● **Records supplied**

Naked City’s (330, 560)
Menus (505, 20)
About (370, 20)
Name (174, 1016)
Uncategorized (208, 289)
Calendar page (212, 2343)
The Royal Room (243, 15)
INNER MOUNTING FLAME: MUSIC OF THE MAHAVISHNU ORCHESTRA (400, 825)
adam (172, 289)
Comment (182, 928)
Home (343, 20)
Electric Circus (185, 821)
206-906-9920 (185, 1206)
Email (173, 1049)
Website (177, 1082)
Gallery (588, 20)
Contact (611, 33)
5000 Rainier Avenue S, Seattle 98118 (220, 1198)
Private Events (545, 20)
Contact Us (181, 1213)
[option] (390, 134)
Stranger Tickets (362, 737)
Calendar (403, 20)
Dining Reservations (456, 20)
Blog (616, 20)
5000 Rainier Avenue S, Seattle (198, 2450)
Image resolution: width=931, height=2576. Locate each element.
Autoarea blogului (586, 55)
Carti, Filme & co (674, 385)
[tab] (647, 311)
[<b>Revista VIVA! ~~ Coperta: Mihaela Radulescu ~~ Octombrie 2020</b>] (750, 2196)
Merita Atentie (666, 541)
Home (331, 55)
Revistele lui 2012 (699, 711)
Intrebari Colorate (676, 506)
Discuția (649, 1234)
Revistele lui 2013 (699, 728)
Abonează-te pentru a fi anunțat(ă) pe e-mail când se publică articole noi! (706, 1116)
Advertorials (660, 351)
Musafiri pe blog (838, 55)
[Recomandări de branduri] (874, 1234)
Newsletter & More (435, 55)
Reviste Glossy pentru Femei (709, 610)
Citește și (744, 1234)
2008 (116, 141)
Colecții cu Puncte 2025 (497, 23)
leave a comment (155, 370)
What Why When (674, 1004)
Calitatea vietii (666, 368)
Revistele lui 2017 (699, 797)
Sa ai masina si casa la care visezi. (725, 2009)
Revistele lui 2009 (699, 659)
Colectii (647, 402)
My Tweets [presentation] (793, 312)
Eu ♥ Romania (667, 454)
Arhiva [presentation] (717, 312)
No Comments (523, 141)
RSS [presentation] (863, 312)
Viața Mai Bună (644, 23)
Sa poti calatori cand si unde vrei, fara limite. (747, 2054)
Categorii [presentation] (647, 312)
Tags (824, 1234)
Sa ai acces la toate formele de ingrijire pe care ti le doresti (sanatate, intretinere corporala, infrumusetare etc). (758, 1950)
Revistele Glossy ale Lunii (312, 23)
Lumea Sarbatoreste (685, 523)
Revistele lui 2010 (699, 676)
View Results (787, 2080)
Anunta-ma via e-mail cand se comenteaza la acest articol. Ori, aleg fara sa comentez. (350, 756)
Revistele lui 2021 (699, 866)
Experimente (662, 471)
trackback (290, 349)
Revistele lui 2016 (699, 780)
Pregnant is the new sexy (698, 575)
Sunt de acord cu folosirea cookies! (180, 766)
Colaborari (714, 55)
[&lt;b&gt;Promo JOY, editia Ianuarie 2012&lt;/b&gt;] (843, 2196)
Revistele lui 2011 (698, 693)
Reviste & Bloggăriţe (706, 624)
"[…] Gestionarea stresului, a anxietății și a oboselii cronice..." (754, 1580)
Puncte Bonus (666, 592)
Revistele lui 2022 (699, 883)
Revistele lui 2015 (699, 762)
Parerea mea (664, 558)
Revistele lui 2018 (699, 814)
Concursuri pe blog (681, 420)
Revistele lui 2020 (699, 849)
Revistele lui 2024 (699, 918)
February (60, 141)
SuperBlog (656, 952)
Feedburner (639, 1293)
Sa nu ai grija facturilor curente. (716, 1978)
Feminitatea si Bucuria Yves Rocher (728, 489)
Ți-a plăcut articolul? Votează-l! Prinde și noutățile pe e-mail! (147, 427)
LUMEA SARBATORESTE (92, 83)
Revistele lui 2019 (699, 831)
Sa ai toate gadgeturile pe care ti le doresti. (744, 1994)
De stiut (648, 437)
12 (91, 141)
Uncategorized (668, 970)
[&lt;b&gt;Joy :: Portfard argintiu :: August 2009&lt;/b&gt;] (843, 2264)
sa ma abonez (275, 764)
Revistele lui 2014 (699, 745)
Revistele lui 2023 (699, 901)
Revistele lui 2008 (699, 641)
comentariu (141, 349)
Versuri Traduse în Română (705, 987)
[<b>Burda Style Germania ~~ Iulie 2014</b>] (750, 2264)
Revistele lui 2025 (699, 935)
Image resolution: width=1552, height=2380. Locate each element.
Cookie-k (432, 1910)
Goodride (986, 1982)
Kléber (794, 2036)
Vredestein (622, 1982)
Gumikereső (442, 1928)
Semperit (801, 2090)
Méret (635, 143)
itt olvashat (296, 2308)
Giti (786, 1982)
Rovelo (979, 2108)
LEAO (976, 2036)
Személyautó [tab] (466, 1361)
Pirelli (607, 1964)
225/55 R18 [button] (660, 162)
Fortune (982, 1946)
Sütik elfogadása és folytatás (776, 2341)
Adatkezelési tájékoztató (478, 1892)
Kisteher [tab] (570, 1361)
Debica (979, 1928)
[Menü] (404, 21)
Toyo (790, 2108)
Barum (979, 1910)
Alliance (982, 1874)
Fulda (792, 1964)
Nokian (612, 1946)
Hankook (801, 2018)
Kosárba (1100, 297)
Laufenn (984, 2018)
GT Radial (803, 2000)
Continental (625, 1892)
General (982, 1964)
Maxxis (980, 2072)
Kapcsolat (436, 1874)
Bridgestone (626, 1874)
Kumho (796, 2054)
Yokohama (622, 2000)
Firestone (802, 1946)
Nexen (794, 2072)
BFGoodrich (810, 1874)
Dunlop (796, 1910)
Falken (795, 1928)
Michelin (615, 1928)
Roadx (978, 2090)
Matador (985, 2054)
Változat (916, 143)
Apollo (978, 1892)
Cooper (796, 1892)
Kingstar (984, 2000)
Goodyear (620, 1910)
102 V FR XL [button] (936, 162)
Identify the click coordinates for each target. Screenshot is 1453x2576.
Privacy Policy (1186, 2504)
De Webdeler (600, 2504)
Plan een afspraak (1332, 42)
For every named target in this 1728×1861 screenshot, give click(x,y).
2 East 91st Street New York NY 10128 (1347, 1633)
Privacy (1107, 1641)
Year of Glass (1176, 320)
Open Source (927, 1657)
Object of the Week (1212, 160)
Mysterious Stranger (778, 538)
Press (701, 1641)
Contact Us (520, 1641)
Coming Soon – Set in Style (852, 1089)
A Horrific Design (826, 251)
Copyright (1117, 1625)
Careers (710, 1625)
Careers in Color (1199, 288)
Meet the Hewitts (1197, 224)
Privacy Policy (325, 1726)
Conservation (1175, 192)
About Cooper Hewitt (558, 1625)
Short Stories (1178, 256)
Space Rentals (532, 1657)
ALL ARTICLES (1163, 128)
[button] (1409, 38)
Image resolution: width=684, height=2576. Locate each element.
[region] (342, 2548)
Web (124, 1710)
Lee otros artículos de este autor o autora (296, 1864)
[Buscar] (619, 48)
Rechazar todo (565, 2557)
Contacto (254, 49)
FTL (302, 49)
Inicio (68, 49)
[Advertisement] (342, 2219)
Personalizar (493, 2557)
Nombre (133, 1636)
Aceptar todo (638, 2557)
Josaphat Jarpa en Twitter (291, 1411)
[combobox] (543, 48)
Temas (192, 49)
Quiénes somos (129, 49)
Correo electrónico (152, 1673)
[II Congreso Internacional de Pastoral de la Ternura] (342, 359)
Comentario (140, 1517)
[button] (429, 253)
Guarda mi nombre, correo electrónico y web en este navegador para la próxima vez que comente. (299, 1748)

● **What this task involves**
Retype the whole listing above, line for line and exactly.

● **Answer for this exercise**
Naked City’s (330, 560)
Menus (505, 20)
About (370, 20)
Name (174, 1016)
Uncategorized (208, 289)
Calendar page (212, 2343)
The Royal Room (243, 15)
INNER MOUNTING FLAME: MUSIC OF THE MAHAVISHNU ORCHESTRA (400, 825)
adam (172, 289)
Comment (182, 928)
Home (343, 20)
Electric Circus (185, 821)
206-906-9920 (185, 1206)
Email (173, 1049)
Website (177, 1082)
Gallery (588, 20)
Contact (611, 33)
5000 Rainier Avenue S, Seattle 98118 (220, 1198)
Private Events (545, 20)
Contact Us (181, 1213)
[option] (390, 134)
Stranger Tickets (362, 737)
Calendar (403, 20)
Dining Reservations (456, 20)
Blog (616, 20)
5000 Rainier Avenue S, Seattle (198, 2450)
Image resolution: width=931, height=2576. Locate each element.
Autoarea blogului (586, 55)
Carti, Filme & co (674, 385)
[tab] (647, 311)
[<b>Revista VIVA! ~~ Coperta: Mihaela Radulescu ~~ Octombrie 2020</b>] (750, 2196)
Merita Atentie (666, 541)
Home (331, 55)
Revistele lui 2012 (699, 711)
Intrebari Colorate (676, 506)
Discuția (649, 1234)
Revistele lui 2013 (699, 728)
Abonează-te pentru a fi anunțat(ă) pe e-mail când se publică articole noi! (706, 1116)
Advertorials (660, 351)
Musafiri pe blog (838, 55)
[Recomandări de branduri] (874, 1234)
Newsletter & More (435, 55)
Reviste Glossy pentru Femei (709, 610)
Citește și (744, 1234)
2008 (116, 141)
Colecții cu Puncte 2025 (497, 23)
leave a comment (155, 370)
What Why When (674, 1004)
Calitatea vietii (666, 368)
Revistele lui 2017 (699, 797)
Sa ai masina si casa la care visezi. (725, 2009)
Revistele lui 2009 (699, 659)
Colectii (647, 402)
My Tweets [presentation] (793, 312)
Eu ♥ Romania (667, 454)
Arhiva [presentation] (717, 312)
No Comments (523, 141)
RSS [presentation] (863, 312)
Viața Mai Bună (644, 23)
Sa poti calatori cand si unde vrei, fara limite. (747, 2054)
Categorii [presentation] (647, 312)
Tags (824, 1234)
Sa ai acces la toate formele de ingrijire pe care ti le doresti (sanatate, intretinere corporala, infrumusetare etc). (758, 1950)
Revistele Glossy ale Lunii (312, 23)
Lumea Sarbatoreste (685, 523)
Revistele lui 2010 (699, 676)
View Results (787, 2080)
Anunta-ma via e-mail cand se comenteaza la acest articol. Ori, aleg fara sa comentez. (350, 756)
Revistele lui 2021 (699, 866)
Experimente (662, 471)
trackback (290, 349)
Revistele lui 2016 (699, 780)
Pregnant is the new sexy (698, 575)
Sunt de acord cu folosirea cookies! (180, 766)
Colaborari (714, 55)
[&lt;b&gt;Promo JOY, editia Ianuarie 2012&lt;/b&gt;] (843, 2196)
Revistele lui 2011 (698, 693)
Reviste & Bloggăriţe (706, 624)
"[…] Gestionarea stresului, a anxietății și a oboselii cronice..." (754, 1580)
Puncte Bonus (666, 592)
Revistele lui 2022 (699, 883)
Revistele lui 2015 (699, 762)
Parerea mea (664, 558)
Revistele lui 2018 (699, 814)
Concursuri pe blog (681, 420)
Revistele lui 2020 (699, 849)
Revistele lui 2024 (699, 918)
February (60, 141)
SuperBlog (656, 952)
Feedburner (639, 1293)
Sa nu ai grija facturilor curente. (716, 1978)
Feminitatea si Bucuria Yves Rocher (728, 489)
Ți-a plăcut articolul? Votează-l! Prinde și noutățile pe e-mail! (147, 427)
LUMEA SARBATORESTE (92, 83)
Revistele lui 2019 (699, 831)
Sa ai toate gadgeturile pe care ti le doresti. (744, 1994)
De stiut (648, 437)
12 (91, 141)
Uncategorized (668, 970)
[&lt;b&gt;Joy :: Portfard argintiu :: August 2009&lt;/b&gt;] (843, 2264)
sa ma abonez (275, 764)
Revistele lui 2014 (699, 745)
Revistele lui 2023 (699, 901)
Revistele lui 2008 (699, 641)
comentariu (141, 349)
Versuri Traduse în Română (705, 987)
[<b>Burda Style Germania ~~ Iulie 2014</b>] (750, 2264)
Revistele lui 2025 (699, 935)
Image resolution: width=1552, height=2380. Locate each element.
Cookie-k (432, 1910)
Goodride (986, 1982)
Kléber (794, 2036)
Vredestein (622, 1982)
Gumikereső (442, 1928)
Semperit (801, 2090)
Méret (635, 143)
itt olvashat (296, 2308)
Giti (786, 1982)
Rovelo (979, 2108)
LEAO (976, 2036)
Személyautó [tab] (466, 1361)
Pirelli (607, 1964)
225/55 R18 [button] (660, 162)
Fortune (982, 1946)
Sütik elfogadása és folytatás (776, 2341)
Adatkezelési tájékoztató (478, 1892)
Kisteher [tab] (570, 1361)
Debica (979, 1928)
[Menü] (404, 21)
Toyo (790, 2108)
Barum (979, 1910)
Alliance (982, 1874)
Fulda (792, 1964)
Nokian (612, 1946)
Hankook (801, 2018)
Kosárba (1100, 297)
Laufenn (984, 2018)
GT Radial (803, 2000)
Continental (625, 1892)
General (982, 1964)
Maxxis (980, 2072)
Kapcsolat (436, 1874)
Bridgestone (626, 1874)
Kumho (796, 2054)
Yokohama (622, 2000)
Firestone (802, 1946)
Nexen (794, 2072)
BFGoodrich (810, 1874)
Dunlop (796, 1910)
Falken (795, 1928)
Michelin (615, 1928)
Roadx (978, 2090)
Matador (985, 2054)
Változat (916, 143)
Apollo (978, 1892)
Cooper (796, 1892)
Kingstar (984, 2000)
Goodyear (620, 1910)
102 V FR XL [button] (936, 162)
Identify the click coordinates for each target. Screenshot is 1453x2576.
Privacy Policy (1186, 2504)
De Webdeler (600, 2504)
Plan een afspraak (1332, 42)
For every named target in this 1728×1861 screenshot, give click(x,y).
2 East 91st Street New York NY 10128 (1347, 1633)
Privacy (1107, 1641)
Year of Glass (1176, 320)
Open Source (927, 1657)
Object of the Week (1212, 160)
Mysterious Stranger (778, 538)
Press (701, 1641)
Contact Us (520, 1641)
Coming Soon – Set in Style (852, 1089)
A Horrific Design (826, 251)
Copyright (1117, 1625)
Careers (710, 1625)
Careers in Color (1199, 288)
Meet the Hewitts (1197, 224)
Privacy Policy (325, 1726)
Conservation (1175, 192)
About Cooper Hewitt (558, 1625)
Short Stories (1178, 256)
Space Rentals (532, 1657)
ALL ARTICLES (1163, 128)
[button] (1409, 38)
Image resolution: width=684, height=2576. Locate each element.
[region] (342, 2548)
Web (124, 1710)
Lee otros artículos de este autor o autora (296, 1864)
[Buscar] (619, 48)
Rechazar todo (565, 2557)
Contacto (254, 49)
FTL (302, 49)
Inicio (68, 49)
[Advertisement] (342, 2219)
Personalizar (493, 2557)
Nombre (133, 1636)
Aceptar todo (638, 2557)
Josaphat Jarpa en Twitter (291, 1411)
[combobox] (543, 48)
Temas (192, 49)
Quiénes somos (129, 49)
Correo electrónico (152, 1673)
[II Congreso Internacional de Pastoral de la Ternura] (342, 359)
Comentario (140, 1517)
[button] (429, 253)
Guarda mi nombre, correo electrónico y web en este navegador para la próxima vez que comente. (299, 1748)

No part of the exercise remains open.